_Study material_:

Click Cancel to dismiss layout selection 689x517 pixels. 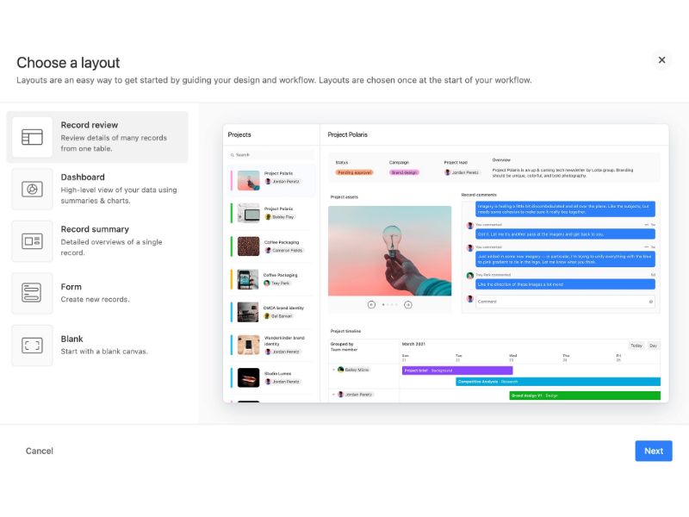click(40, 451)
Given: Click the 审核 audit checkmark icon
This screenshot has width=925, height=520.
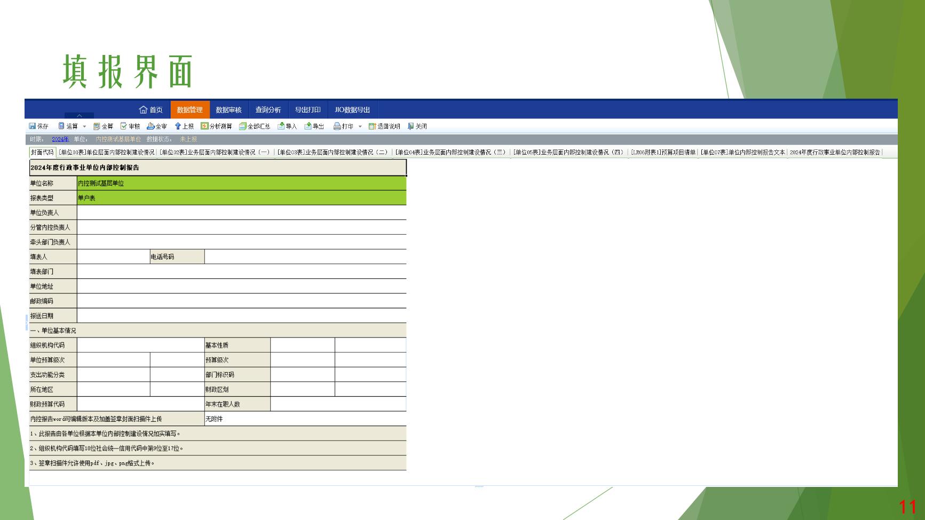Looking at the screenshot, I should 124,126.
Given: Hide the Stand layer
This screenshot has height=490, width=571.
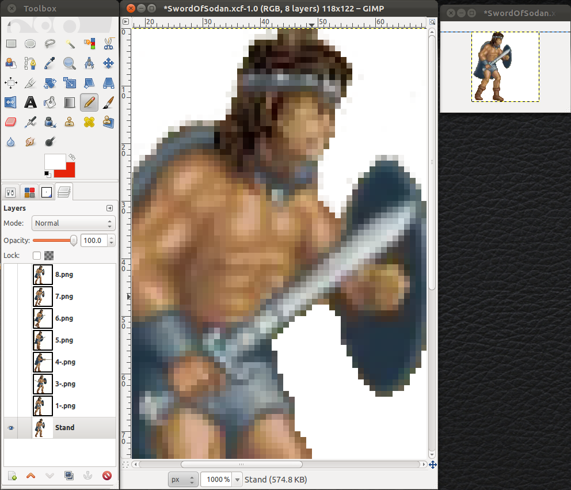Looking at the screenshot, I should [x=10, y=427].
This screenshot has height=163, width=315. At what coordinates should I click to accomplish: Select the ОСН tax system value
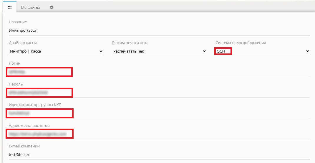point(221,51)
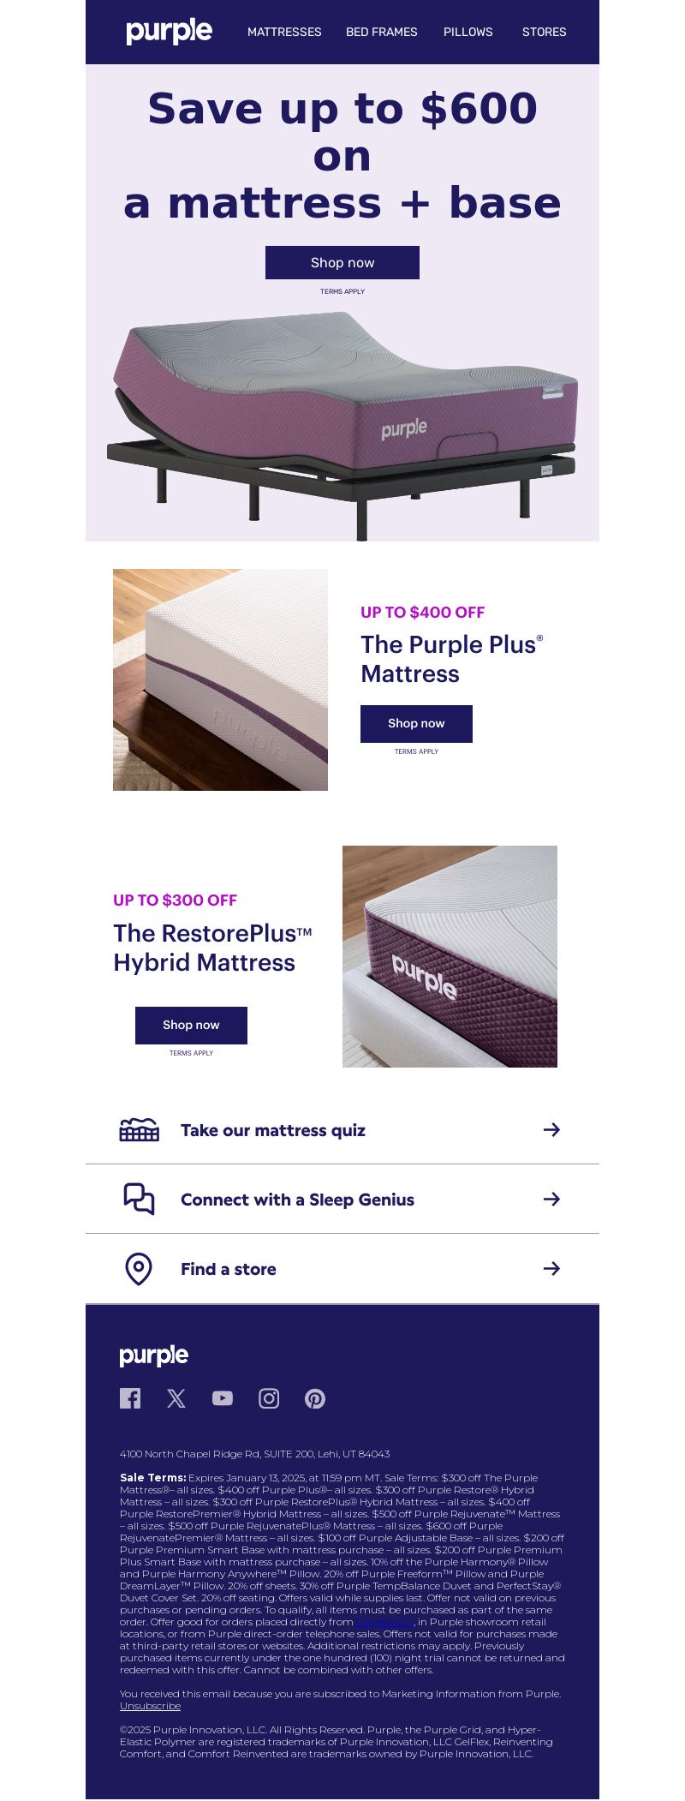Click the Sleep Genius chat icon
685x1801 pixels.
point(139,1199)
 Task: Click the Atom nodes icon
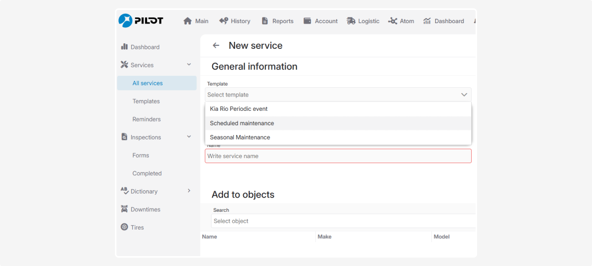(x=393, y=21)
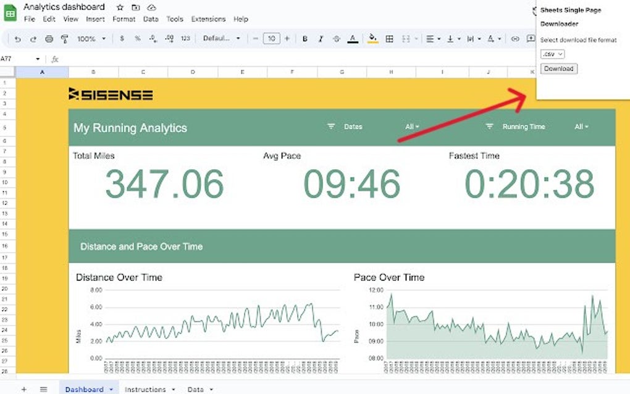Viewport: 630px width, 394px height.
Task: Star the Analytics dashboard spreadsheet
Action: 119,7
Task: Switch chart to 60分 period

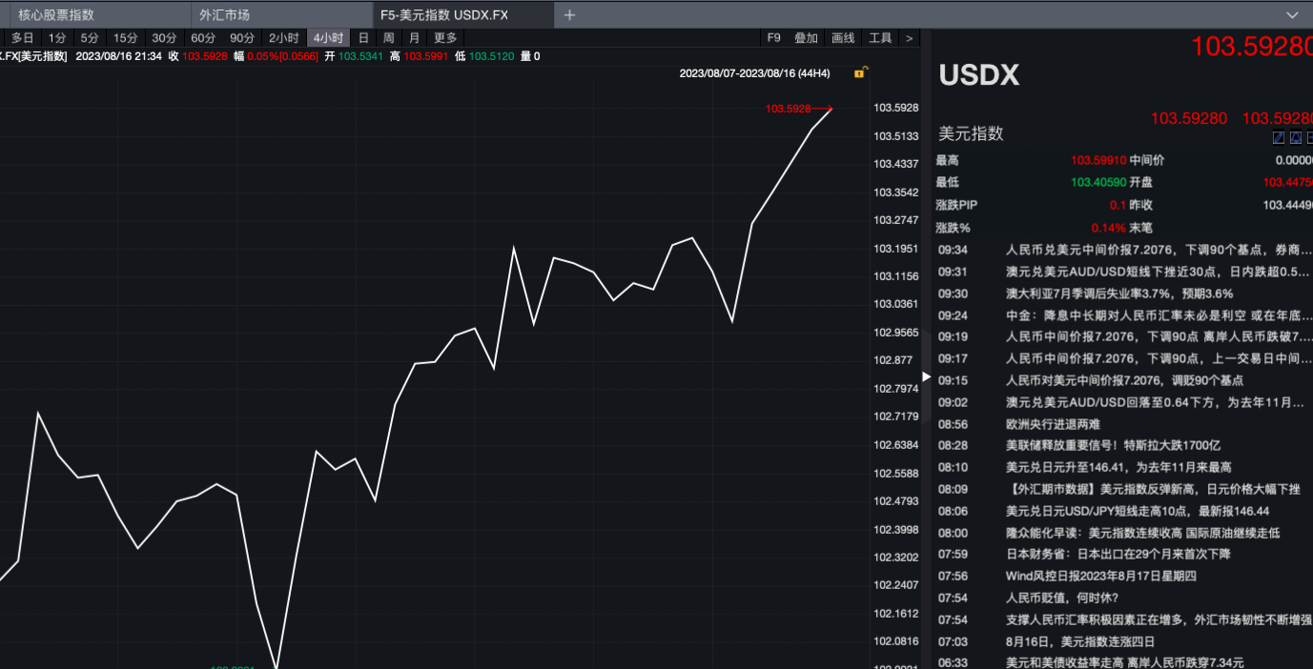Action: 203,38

_What to work on_: The required result is an exact copy of the lines from the line containing "Given: Click the 审核 audit checkmark icon" through the end of the entries, with every picture left out.

_Written response_:
Given: Click the 审核 audit checkmark icon
This screenshot has width=925, height=520.
Looking at the screenshot, I should 124,126.
Given: Hide the Stand layer
This screenshot has height=490, width=571.
Looking at the screenshot, I should [x=10, y=427].
This screenshot has height=163, width=315. At what coordinates should I click to accomplish: Select the ОСН tax system value
point(221,51)
Click the Sleep Genius chat icon
685x1801 pixels.
point(139,1199)
 Task: Click the Atom nodes icon
(x=393, y=21)
Viewport: 630px width, 394px height.
Task: Star the Analytics dashboard spreadsheet
Action: 119,7
Task: Switch chart to 60分 period

Action: 203,38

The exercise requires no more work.